Für Elite-Referees sei es demnach wichtig, das praktische Denken zu erlernen. "Der Fußball erwartet nicht, rein nach dem Regelwerk zu pfeifen, sondern Situationen in einer praktischen Art und Weise zu interpretieren", sagte der Ungar.
Ein weiteres Augenmerk wurde auf die Fitness gelegt. Elite-Referees aus Österreich müssen vier Mal pro Jahr das Fitnesslevel von europäischen Top-Schiedsrichtern erreichen, um in den beiden höchsten Spielklassen pfeifen zu dürfen.
Trio mit ersten Erfolgen
Auf internationaler Ebene gelangen Julian Weinberger und Christian-Petru Ciochirca erste Erfolge. Beide gaben ihr Debüt in der Europa League. Im Frauenbereich verbuchte Amina Gutschi gar einen Halbfinaleinsatz in der Women's Champions League.
Für Kassai ein guter Anfang, aber noch nicht zufriedenstellend: "Wir sind leider weit weg von jenem Punkt, an dem das österreichische Schiedsrichterwesen vor 20, 30, 40 Jahren war."
Wenn er sich aber die Leistungen der heimischen Referees ansehe, sei er zu 100 Prozent überzeugt, dass diese im europäischen Vergleich gut mithalten können.
Problem: Der große Konkurrenzkampf. "Alle wollen Schiedsrichter in der Champions League, bei der nächsten EURO und der nächsten WM haben. Der Wettkampf ist groß, dennoch müssen wir uns mit guten Leistungen ins Rampenlicht pfeifen, damit die UEFA realisiert, unsere Schiedsrichter sind sehr gut."
Bei der kürzlich zu Ende gegangenen Europameisterschaft mussten Österreichs Referees zuschauen.
Verbesserung bei VAR erhofft
Konfrontiert wurde Kassai in seinem ersten Jahr auch mit der Kritik am VAR. Diese betrifft sowohl die Zeit, die bis zu der endgültigen Entscheidung vergeht, als auch die Anzahl der Fehlentscheidungen, die trotz des technischen Assistenten getroffen werden.
Kassai versuchte zu beruhigen: "Die Akzeptanz von Fehlern eines VAR ist nicht vorhanden, was dich automatisch unter Druck setzt. Man darf jedoch nicht vergessen, dass ein VAR auch nur ein Mensch ist, der eine Situation anders verstehen oder interpretieren kann."
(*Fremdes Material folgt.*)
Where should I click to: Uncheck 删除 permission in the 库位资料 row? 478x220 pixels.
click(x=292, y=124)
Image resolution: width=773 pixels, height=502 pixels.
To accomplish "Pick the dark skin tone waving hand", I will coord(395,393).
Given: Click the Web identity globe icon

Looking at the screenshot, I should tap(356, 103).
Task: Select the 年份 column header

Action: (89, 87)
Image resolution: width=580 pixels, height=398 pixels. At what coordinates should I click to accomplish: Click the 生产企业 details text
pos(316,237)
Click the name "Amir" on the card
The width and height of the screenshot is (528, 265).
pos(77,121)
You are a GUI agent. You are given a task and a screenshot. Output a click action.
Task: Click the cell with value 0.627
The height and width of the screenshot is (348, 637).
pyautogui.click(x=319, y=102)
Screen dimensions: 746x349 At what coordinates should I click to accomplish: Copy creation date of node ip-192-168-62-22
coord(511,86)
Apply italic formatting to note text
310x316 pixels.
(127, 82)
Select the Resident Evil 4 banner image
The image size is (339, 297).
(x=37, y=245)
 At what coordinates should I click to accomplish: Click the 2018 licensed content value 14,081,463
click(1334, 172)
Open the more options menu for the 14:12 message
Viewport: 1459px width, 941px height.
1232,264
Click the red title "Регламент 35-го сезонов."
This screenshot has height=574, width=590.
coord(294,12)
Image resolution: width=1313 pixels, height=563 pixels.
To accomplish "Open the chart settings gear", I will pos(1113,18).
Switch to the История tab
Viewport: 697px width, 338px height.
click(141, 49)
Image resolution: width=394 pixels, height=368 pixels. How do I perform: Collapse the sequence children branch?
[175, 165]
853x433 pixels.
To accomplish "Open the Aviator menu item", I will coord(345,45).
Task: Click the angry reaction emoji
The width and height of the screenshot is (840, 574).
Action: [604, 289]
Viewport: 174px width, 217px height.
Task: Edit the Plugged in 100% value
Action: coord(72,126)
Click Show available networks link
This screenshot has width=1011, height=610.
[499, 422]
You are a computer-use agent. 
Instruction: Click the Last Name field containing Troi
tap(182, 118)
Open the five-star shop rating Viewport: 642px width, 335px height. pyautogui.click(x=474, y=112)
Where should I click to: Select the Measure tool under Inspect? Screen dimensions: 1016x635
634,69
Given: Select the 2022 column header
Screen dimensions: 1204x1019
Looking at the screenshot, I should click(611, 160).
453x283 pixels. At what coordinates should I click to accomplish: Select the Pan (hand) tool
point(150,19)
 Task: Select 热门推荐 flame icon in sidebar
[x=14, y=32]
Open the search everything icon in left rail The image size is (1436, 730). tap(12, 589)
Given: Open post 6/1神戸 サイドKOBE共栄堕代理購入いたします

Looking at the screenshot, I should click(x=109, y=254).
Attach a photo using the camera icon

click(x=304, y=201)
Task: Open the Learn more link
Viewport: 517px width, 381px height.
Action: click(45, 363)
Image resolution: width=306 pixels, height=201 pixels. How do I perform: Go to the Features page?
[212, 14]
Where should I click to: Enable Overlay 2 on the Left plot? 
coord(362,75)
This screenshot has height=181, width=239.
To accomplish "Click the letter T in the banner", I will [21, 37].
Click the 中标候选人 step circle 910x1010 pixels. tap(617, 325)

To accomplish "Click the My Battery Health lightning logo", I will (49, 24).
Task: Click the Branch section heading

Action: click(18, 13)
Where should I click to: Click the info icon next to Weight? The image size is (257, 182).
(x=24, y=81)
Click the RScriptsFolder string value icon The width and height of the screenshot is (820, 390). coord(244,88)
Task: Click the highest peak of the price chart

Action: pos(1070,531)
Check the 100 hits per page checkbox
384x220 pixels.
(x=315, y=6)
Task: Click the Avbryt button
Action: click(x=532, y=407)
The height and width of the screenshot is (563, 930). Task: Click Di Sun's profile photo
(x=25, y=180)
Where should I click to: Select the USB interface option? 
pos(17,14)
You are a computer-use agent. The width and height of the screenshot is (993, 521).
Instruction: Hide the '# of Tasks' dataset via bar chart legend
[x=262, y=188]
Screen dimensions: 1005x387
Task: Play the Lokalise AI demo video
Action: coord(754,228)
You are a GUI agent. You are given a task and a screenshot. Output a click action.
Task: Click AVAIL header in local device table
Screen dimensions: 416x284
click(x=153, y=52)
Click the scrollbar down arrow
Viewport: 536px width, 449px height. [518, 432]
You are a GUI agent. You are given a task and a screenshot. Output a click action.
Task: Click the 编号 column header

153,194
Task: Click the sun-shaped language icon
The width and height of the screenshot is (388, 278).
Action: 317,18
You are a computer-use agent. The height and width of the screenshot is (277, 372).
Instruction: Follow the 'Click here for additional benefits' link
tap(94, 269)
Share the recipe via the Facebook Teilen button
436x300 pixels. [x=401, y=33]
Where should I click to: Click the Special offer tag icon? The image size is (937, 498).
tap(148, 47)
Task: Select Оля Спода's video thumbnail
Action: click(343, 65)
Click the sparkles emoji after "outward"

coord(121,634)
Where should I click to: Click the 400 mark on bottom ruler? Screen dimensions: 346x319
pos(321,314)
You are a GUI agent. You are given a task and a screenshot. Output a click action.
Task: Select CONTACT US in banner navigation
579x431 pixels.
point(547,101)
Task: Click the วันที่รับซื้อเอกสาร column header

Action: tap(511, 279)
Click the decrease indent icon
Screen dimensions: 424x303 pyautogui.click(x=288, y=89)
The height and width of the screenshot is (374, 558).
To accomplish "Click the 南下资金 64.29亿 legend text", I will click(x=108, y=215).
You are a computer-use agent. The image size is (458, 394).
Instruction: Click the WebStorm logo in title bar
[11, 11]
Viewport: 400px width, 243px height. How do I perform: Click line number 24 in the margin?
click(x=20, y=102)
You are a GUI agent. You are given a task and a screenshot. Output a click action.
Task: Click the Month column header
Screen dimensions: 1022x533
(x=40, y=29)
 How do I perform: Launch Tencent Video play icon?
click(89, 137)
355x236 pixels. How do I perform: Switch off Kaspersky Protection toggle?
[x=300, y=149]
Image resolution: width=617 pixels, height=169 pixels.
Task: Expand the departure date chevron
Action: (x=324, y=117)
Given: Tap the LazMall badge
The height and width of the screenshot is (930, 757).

Dass es Veränderung sowie Verbesserung braucht, war dem ehemaligen Top-Schiedsrichter aber klar. VAR-Manager György Ring, ehemaliger Assistent von Kassai, wurde daher mit der Aufgabe betraut, die besten Akteure für das Videostudium zu finden.
Denn die Anforderungen und Eigenschaften eines Schiedsrichters und eines VARs decken sich kaum. "Ziel muss es sein, maximal zehn bis zwölf Personen einzusetzen, die einheitlich arbeiten. Denn das ist die Basis für den Erfolg", erklärte Kassai.